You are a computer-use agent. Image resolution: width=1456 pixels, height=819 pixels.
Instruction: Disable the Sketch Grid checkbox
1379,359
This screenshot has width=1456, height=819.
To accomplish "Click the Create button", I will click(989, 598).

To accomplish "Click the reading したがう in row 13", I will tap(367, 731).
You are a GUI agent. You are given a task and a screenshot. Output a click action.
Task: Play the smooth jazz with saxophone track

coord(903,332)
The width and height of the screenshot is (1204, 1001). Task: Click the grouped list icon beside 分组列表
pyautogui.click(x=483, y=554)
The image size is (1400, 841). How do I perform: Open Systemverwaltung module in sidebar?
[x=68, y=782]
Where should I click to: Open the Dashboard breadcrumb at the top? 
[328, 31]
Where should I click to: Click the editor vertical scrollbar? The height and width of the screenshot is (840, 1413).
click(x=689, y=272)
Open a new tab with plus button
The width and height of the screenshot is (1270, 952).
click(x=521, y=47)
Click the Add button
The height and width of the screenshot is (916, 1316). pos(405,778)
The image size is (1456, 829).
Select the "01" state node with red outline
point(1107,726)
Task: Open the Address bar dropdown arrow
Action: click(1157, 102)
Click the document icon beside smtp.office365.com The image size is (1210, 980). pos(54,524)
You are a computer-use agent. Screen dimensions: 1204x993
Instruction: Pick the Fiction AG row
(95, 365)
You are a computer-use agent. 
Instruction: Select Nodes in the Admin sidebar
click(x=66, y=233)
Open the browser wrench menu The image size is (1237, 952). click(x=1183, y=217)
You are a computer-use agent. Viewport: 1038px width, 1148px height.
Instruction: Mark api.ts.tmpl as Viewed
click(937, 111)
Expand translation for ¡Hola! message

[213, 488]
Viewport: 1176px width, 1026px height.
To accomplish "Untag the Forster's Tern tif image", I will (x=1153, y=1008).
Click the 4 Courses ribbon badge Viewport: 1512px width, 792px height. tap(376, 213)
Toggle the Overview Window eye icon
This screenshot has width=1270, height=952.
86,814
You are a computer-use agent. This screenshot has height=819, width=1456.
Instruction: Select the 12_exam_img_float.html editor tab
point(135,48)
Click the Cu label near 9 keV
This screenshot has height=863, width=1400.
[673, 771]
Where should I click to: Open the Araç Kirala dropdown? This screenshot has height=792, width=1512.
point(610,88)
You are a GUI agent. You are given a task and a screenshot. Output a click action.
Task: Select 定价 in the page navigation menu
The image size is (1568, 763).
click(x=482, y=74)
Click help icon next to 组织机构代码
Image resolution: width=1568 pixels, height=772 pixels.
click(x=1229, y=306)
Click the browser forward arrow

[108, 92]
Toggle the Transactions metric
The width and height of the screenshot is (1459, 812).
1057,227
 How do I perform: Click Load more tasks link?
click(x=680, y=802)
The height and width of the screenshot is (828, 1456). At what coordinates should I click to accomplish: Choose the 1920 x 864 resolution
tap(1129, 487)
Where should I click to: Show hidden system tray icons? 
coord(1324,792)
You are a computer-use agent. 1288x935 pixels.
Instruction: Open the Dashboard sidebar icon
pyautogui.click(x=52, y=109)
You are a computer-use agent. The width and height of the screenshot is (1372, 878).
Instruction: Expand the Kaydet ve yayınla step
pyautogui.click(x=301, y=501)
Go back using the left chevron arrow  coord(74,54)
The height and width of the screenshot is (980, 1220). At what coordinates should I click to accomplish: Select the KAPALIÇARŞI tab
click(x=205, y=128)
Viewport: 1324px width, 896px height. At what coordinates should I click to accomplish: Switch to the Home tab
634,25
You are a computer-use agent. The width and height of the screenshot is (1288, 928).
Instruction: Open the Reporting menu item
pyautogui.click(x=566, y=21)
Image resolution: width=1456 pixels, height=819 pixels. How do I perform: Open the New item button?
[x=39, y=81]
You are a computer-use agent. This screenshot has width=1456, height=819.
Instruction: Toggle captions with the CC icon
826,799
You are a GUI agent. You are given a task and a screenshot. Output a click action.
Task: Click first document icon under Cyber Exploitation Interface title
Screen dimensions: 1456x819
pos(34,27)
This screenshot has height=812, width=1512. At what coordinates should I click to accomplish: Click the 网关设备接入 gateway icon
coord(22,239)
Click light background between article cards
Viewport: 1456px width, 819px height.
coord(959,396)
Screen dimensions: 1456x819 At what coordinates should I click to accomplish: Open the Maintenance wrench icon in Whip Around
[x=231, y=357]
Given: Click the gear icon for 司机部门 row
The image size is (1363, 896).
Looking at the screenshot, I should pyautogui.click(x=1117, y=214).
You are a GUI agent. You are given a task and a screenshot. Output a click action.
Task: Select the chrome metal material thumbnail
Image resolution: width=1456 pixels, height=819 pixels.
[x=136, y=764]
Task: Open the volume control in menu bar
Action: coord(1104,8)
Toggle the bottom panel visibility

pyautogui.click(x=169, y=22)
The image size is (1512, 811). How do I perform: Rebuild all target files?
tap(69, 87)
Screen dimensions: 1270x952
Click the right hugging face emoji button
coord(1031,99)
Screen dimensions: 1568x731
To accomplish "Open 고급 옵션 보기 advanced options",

════════

Filter the entries down to the lines holding the string "will". Copy each of those lines.

▶ _Response_
To accomplish "Click the Create button", I will click(989, 598).
To accomplish "Click the reading したがう in row 13", I will tap(367, 731).
To accomplish "Untag the Forster's Tern tif image", I will (x=1153, y=1008).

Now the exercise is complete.